[Task list]
1 - Below is an article about the band Chrome. Do these statements agree with it? Answer yes or no for each, and quote the words that decide it. (a) Chrome's debut album, The Visitation, came out in 1976. (b) Gary Spain played guitar in Chrome. (c) Chrome is performing at Larimer Lounge on March 31.
2 - Answer each question from the article about the band Chrome below.
(a) Which two bands are named as acknowledging Chrome's influence?
(b) How did Ned Raggett of Allmusic Guide describe The Visitation?
(c) What instrument was Gary Spain playing in the band he shared with Helios Creed?

Start of Quoted text

Chrome’s Legacy of Inspired Dystopian,
Industrial Psychedelia Comes To Denver
By: simianthinker
Queen City Sounds and Art
In the annals of weirdo,
psychedelic, noisy rock Chrome (performing tonight, March 31 at Larimer
Lounge) stands out as one of the true originals. Innovators of an
art/acid damaged sound that fully blended synthesizers and rock music,
Chrome is often considered one of the progenitors of industrial music.
Butthole Surfers freely admit the influence, so did Stereolab. One has
to assume Arab On Radar drew on Chrome’s proto-sampling,
recontextualizing, deconstructionist impulses as well. When Chrome
released its debut album The Visitation in 1976 it must have seemed as
alien as its closest musical cousin in the early solo albums of Brian
Eno. Ned Raggett Allmusic Guide described it as “Brian Eno meets
Santana.” The latter probably because of the fluttery, bluesy leads
that are the hallmark of part of the guitar sound on the record
alongside the fuzzy, spidery melodies. The band might have continued to
develop along that path if bassist Gary Spain hadn’t been playing
violin in a band prior to The Visitation’s release with future Chrome
guitarist Helios Creed, mentioning he was in a band called Chrome.
“I asked if I could hear it when it
was done,” says Creed. “He gave me a copy and I liked the record, The
Visitation, but I guess the record wasn’t selling at all and everybody
quit. Then I auditioned and me and Damon [Edge] got along really well.

End of Quoted text
Start of Extracted information

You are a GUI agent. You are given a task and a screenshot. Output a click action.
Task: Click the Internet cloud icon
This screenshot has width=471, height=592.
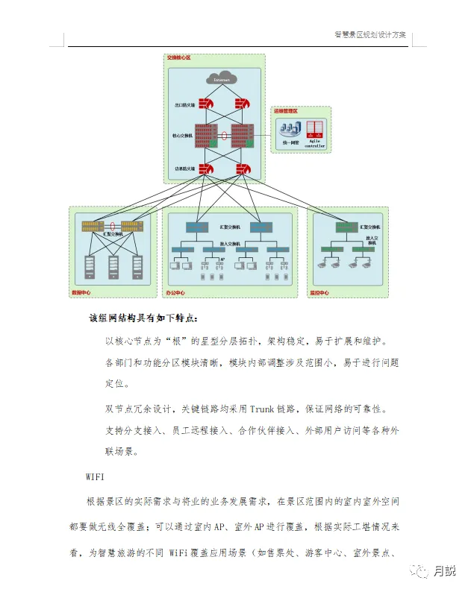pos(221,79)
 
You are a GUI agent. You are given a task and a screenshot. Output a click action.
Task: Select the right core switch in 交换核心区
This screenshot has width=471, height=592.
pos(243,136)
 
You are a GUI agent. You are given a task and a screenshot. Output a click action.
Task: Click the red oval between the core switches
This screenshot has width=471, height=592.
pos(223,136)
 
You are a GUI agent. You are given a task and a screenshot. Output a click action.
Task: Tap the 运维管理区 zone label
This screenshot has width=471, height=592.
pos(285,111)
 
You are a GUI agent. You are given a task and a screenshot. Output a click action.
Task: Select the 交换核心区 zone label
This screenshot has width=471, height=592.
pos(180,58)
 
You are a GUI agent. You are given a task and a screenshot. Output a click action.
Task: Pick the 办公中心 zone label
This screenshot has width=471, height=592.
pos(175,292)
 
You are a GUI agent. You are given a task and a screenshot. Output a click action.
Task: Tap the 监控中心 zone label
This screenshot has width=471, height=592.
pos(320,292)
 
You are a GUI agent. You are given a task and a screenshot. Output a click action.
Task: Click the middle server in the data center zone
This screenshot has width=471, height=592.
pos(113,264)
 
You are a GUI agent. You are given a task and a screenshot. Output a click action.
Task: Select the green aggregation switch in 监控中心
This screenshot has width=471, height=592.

End of Extracted information

[List of solutions]
1 -
(a) Yes: "When Chrome released its debut album The Visitation in 1976"
(b) No: "bassist Gary Spain"
(c) Yes: "performing tonight, March 31 at Larimer Lounge"

2 -
(a) Butthole Surfers and Stereolab
(b) As "Brian Eno meets Santana."
(c) Violin